*Tarefa 1*.
Responda com base na carta aberta:
(a) Quem assina a carta?
(b) Qual é o assunto indicado na carta?
(c) Segundo a carta, o que faz a diferença de outros lugares?
*Tarefa 2*. Traduza para o inglês esta frase da carta aberta: "Uma era de felicidade e justiça não se instaura apenas com promessas messiânicas."
*Tarefa 3*. Imprima sem alterações o trecho da carta aberta que vai de "Assunto: No Ceará" até "de tudo, forte.".

*Texto fornecido*.
---
CARTA ABERTA DE UM CASAL DE MINEIROS

Antônio de Oliveira* e Isa Carvalho de Oliveira

Assunto: No Ceará tem disso sim.

Ontem, Iracema dos lábios de mel, de cabelos mais negros que a asa da graúna e mais longos que um talhe de palmeira, de sorriso mais doce que o do favo da jati. Morena mais rápida que a ema selvagem.

Hoje, mulher cearense do sorriso de mel e sotaque de canto e encanto de sereia do mar e guerreira do sertão.

Ontem, mulher virgem e verde. Hoje, mulher madura e, antes de tudo, forte.

Forte de força de mulher rendeira que nos ensina a fazer renda, ensina a tecer um tipo de cultura que urge ser cada vez mais valorizado, juntamente com o inconfundível humor cearense. A cultura do lugar é que faz a diferença de outros lugares. E tem como fazer da morte Severina uma vida de Severino.

Forte de força de mulher que deixou de ter a submissão de uma Amélia que não é mais mulher de verdade.

Forte de força nordestina de mulher macho, sim, senhor, mas tecendo e reciclando uma nova mentalidade, produzindo desenhos novos.

Ontem, um nordeste coitadinho, explorado no seu mimetismo religioso e vítima da seca politicamente industrializada. Uma era de felicidade e justiça não se instaura apenas com promessas messiânicas.
---
*Registros extraídos*.
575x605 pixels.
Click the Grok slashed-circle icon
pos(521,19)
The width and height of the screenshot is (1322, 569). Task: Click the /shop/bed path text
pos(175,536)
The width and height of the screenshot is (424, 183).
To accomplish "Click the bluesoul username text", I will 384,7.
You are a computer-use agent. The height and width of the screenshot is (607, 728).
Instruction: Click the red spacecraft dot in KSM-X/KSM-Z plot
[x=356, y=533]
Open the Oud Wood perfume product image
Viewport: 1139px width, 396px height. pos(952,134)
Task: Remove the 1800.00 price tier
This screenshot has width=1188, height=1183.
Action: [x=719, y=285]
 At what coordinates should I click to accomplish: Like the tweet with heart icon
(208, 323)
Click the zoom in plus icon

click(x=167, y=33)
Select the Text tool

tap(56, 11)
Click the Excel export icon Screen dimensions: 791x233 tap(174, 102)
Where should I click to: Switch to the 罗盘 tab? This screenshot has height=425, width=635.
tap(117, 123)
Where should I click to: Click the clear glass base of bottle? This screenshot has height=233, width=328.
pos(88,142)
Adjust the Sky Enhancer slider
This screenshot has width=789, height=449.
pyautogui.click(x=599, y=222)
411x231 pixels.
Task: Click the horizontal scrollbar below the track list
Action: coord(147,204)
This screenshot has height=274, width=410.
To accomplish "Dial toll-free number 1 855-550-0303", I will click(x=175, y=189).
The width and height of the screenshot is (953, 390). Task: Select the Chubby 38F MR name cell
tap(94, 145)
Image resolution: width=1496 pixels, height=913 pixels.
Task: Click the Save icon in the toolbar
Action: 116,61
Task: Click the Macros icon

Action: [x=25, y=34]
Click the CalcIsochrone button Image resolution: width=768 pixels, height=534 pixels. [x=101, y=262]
---
*Resposta 1*.
(a) Antônio de Oliveira e Isa Carvalho de Oliveira.
(b) "No Ceará tem disso sim."
(c) A cultura do lugar.

*Resposta 2*. An era of happiness and justice is not established through messianic promises alone.

*Resposta 3*.
Assunto: No Ceará tem disso sim.

Ontem, Iracema dos lábios de mel, de cabelos mais negros que a asa da graúna e mais longos que um talhe de palmeira, de sorriso mais doce que o do favo da jati. Morena mais rápida que a ema selvagem.

Hoje, mulher cearense do sorriso de mel e sotaque de canto e encanto de sereia do mar e guerreira do sertão.

Ontem, mulher virgem e verde. Hoje, mulher madura e, antes de tudo, forte.